Doğruluk ve içtenlik (3)
.
* DÜNDEN DEVAM
Haris-i Muhasibi şöyle demiştir: “Sadık o kimsedir ki, kalbinin huzuru ve düzelmesi uğrunda halk arasındaki bütün itibarını kaybetse dahi aldırmaz. Güzel amelinin zerresini dahi halkın bilmesini istemez. Çirkin amelini de halka göstermekten çekinmez. Çünkü çirkin amelini halka göstermekten çekinen kimse, onlar yanında itibar görmek ister. Bu, sıddîklerin alametlerinden değildir.” Haris-i Muhasibi’nin amacı, halk nezdinde itibarını korumak için halka güzel eylemler gösterip Hak ile baş başa kaldığında rezaletlerden çekinmeyen menfaatçi, egoist, riyakâr kimselerin davranışını kınamaktır. “Kendilerine dini yalnız Allah’a halis kılarak O’na ibadet etmeleri emredildi” (Beyyine: 5) ayeti, ibadetlerin ancak Allah için yapılacağını, başka bir gaye için yapılan ibadetin makbul olmayacağını vurgular.
Halk nezdinde itibar korumak, kendisini sünnete uyan salih bir kişi, bir din adamı gibi gösteren menfaatçi insanlar önder olamaz. Öyle kimselere uyulmaz. Çünkü onlar ihlaslı, merhametli, iyi ahlaklı, olgun değil şekilci, yobaz, saldırgan, bencil insanlar yetiştirirler. Mutasavvıflardan biri, “Sürekli olan farzı yerine getirmeyen kimseden muvakkat farz kabul edilmez” demiş. “Sürekli farz nedir?” sorusuna da “Sıdk” yani “Doğruluktur” cevabını vermiştir. İhlas; eylem ve ibadeti yalnız Allah’a özgü kılmak, başka düşüncelerden temizlemek demektir. Seçmek anlamına da gelir. Türkçesi içtenliktir.

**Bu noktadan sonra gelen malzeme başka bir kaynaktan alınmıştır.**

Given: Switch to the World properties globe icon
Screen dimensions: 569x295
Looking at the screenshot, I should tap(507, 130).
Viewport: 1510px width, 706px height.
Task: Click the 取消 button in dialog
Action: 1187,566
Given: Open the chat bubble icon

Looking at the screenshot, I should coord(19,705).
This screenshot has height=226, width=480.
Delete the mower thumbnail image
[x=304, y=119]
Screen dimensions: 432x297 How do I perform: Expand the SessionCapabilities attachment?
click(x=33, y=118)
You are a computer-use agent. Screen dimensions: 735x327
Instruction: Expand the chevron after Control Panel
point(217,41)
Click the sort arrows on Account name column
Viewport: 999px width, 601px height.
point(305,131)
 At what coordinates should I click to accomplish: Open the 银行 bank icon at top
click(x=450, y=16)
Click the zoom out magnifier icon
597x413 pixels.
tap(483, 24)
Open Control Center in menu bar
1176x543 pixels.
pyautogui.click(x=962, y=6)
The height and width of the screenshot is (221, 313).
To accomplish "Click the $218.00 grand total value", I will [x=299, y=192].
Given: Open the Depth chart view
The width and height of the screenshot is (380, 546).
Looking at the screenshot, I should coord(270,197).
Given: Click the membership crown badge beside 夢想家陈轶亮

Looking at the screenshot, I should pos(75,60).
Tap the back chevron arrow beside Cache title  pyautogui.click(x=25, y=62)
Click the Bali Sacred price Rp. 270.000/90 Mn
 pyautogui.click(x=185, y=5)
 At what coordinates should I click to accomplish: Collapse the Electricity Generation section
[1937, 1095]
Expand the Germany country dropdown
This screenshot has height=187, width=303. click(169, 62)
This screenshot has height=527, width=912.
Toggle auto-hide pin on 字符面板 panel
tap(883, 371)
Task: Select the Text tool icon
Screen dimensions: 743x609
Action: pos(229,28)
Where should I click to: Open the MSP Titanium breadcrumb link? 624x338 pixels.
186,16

İhlas, tevhit inancının özüdür. Bundan dolayı Allah’ın birliğini en güzel, en özlü biçimde anlatan “Kul huvallahu ehad: De ki Allah birdir” suresine İhlas adı verilmiştir. İmam-ı Kuşeyri “İhlas, ibadeti başka bir amaçla değil, sırf Allah’a yaklaşmak, halkın övgü ve takdirini kazanma gibi herhangi bir amaçla değil yalnız Allah için ibadet etmektir” şeklinde tanımlar. İhlas; eylemleri, yaratıkları düşünmekten temizlemektir. İhlas, sahibini gerçek takvaya götürür. Peygamber’e, kendisini göstermek, kahramanlık ve yiğitlik için savaşan adamın durumu sorulmuş, “Bu adamın çarpışması Allah yolunda sayılır mı?” denilmiş. “Kim Allah’ın kelimesi yüce olsun diye çarpışırsa o, Allah yolundadır” buyurmuştur (Buhari, İlm: 45, Cihad: 15).